A word-for-word transcription of the whole listing is required.
========
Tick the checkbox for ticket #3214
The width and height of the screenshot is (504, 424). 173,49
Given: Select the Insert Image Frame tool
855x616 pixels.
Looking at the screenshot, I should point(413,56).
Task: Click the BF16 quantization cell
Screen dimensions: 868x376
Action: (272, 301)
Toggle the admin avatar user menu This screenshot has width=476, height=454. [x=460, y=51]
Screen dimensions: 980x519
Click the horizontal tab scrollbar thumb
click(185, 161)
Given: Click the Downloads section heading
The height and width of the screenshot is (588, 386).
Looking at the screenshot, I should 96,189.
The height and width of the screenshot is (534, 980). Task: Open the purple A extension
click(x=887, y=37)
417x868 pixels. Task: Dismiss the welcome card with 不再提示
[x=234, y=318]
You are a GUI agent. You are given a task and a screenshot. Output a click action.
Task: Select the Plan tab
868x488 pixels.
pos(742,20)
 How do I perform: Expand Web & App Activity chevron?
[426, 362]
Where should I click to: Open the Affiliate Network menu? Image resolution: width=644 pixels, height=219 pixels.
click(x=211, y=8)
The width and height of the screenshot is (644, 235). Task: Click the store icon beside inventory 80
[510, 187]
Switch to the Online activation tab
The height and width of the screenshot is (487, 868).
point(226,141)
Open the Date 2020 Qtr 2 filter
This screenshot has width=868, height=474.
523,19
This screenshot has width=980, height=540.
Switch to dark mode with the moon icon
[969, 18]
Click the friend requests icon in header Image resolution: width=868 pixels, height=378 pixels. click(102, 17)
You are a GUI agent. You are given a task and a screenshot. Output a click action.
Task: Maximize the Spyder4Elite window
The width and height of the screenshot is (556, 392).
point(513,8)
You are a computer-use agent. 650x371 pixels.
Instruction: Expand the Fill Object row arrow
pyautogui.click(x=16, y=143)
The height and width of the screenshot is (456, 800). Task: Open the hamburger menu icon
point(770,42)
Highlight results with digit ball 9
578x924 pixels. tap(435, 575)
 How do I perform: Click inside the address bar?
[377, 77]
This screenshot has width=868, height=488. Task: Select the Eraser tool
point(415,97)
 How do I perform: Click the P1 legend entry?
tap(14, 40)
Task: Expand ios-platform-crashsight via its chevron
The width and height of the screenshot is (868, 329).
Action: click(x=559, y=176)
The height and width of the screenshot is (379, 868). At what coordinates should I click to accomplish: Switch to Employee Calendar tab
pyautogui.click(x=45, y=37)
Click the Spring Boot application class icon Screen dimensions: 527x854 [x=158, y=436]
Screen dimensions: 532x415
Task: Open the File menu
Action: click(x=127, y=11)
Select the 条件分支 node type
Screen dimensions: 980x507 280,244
========
Task output:
Tick the checkbox for ticket #3214
The width and height of the screenshot is (504, 424). 173,49
Given: Select the Insert Image Frame tool
855x616 pixels.
Looking at the screenshot, I should point(413,56).
Task: Click the BF16 quantization cell
Screen dimensions: 868x376
Action: (272, 301)
Toggle the admin avatar user menu This screenshot has width=476, height=454. [x=460, y=51]
Screen dimensions: 980x519
Click the horizontal tab scrollbar thumb
click(185, 161)
Given: Click the Downloads section heading
The height and width of the screenshot is (588, 386).
Looking at the screenshot, I should 96,189.
The height and width of the screenshot is (534, 980). Task: Open the purple A extension
click(x=887, y=37)
417x868 pixels. Task: Dismiss the welcome card with 不再提示
[x=234, y=318]
You are a GUI agent. You are given a task and a screenshot. Output a click action.
Task: Select the Plan tab
868x488 pixels.
pos(742,20)
 How do I perform: Expand Web & App Activity chevron?
[426, 362]
Where should I click to: Open the Affiliate Network menu? Image resolution: width=644 pixels, height=219 pixels.
click(x=211, y=8)
The width and height of the screenshot is (644, 235). Task: Click the store icon beside inventory 80
[510, 187]
Switch to the Online activation tab
The height and width of the screenshot is (487, 868).
point(226,141)
Open the Date 2020 Qtr 2 filter
This screenshot has width=868, height=474.
523,19
This screenshot has width=980, height=540.
Switch to dark mode with the moon icon
[969, 18]
Click the friend requests icon in header Image resolution: width=868 pixels, height=378 pixels. click(102, 17)
You are a GUI agent. You are given a task and a screenshot. Output a click action.
Task: Maximize the Spyder4Elite window
The width and height of the screenshot is (556, 392).
point(513,8)
You are a computer-use agent. 650x371 pixels.
Instruction: Expand the Fill Object row arrow
pyautogui.click(x=16, y=143)
The height and width of the screenshot is (456, 800). Task: Open the hamburger menu icon
point(770,42)
Highlight results with digit ball 9
578x924 pixels. tap(435, 575)
 How do I perform: Click inside the address bar?
[377, 77]
This screenshot has width=868, height=488. Task: Select the Eraser tool
point(415,97)
 How do I perform: Click the P1 legend entry?
tap(14, 40)
Task: Expand ios-platform-crashsight via its chevron
The width and height of the screenshot is (868, 329).
Action: click(x=559, y=176)
The height and width of the screenshot is (379, 868). At what coordinates should I click to accomplish: Switch to Employee Calendar tab
pyautogui.click(x=45, y=37)
Click the Spring Boot application class icon Screen dimensions: 527x854 [x=158, y=436]
Screen dimensions: 532x415
Task: Open the File menu
Action: click(x=127, y=11)
Select the 条件分支 node type
Screen dimensions: 980x507 280,244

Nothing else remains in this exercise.